Bluebottle “Centaurea Cyanus”

So what the hell is Bluebottle and why is this crap in my Shtuff?

In the wild, it is fairly common in cultivated fields and by roadsides.  The stems are 1 to 3 feet high, somewhat angular and covered with a loose cottony down.  The narrow leaves are arranged alternately on the stem and are also covered in a white cobwebby down that gives the whole plant a somewhat dull and grey appearance.  The lower leaves are much broader and often have a roughly-toothed outline.  The flowers grow on long stalks with the inner part a pale purplish rose color and the outer, bright blue, large and widely spread.

 

The flowers are the part used in modern herbal medicine and are considered to have tonic, stimulant and emmenagogue* properties, with action similar to that of Blessed Thistle.  Culpepper tells us that the powder or dried leaves of the Bluebottle is given with good success to those that are bruised by a fall or have broken a vein inwardly.
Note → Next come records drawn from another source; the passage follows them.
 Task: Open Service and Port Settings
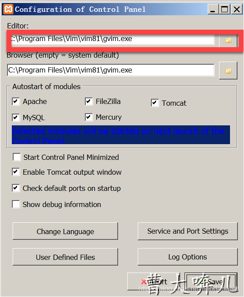[188, 231]
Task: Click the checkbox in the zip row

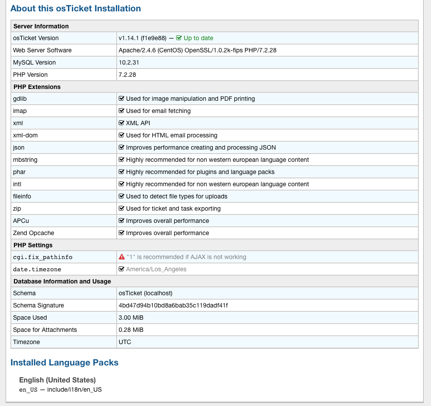Action: pyautogui.click(x=122, y=208)
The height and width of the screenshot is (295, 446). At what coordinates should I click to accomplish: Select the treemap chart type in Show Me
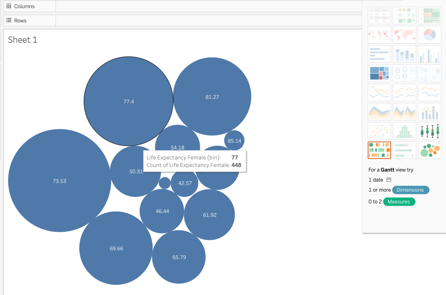(379, 73)
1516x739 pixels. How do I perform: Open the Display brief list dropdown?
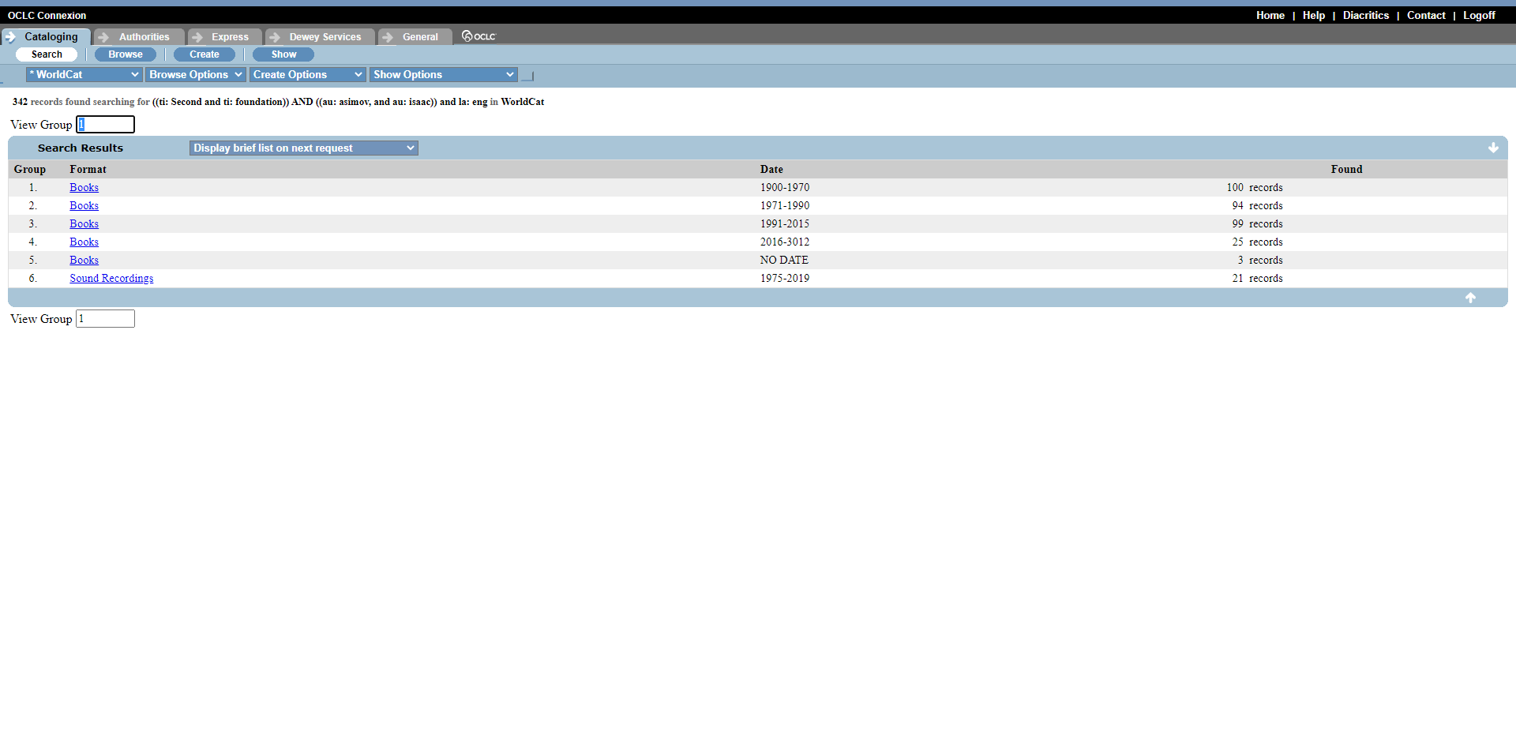[x=303, y=148]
He also informs us that, with Plantain, Horsetail, or Comfrey, it is a remedy against the poison of the scorpion and resisteth all venoms and poisons.  The seeds or leaves (or the distilled water of the herb) taken in wine is very good against the plague and all infectious diseases, and is very good in pestilential fevers: the juice put into fresh or green wounds doth quickly solder up the lips of them together, and is very effectual to heal all ulcers and sores in the mouth.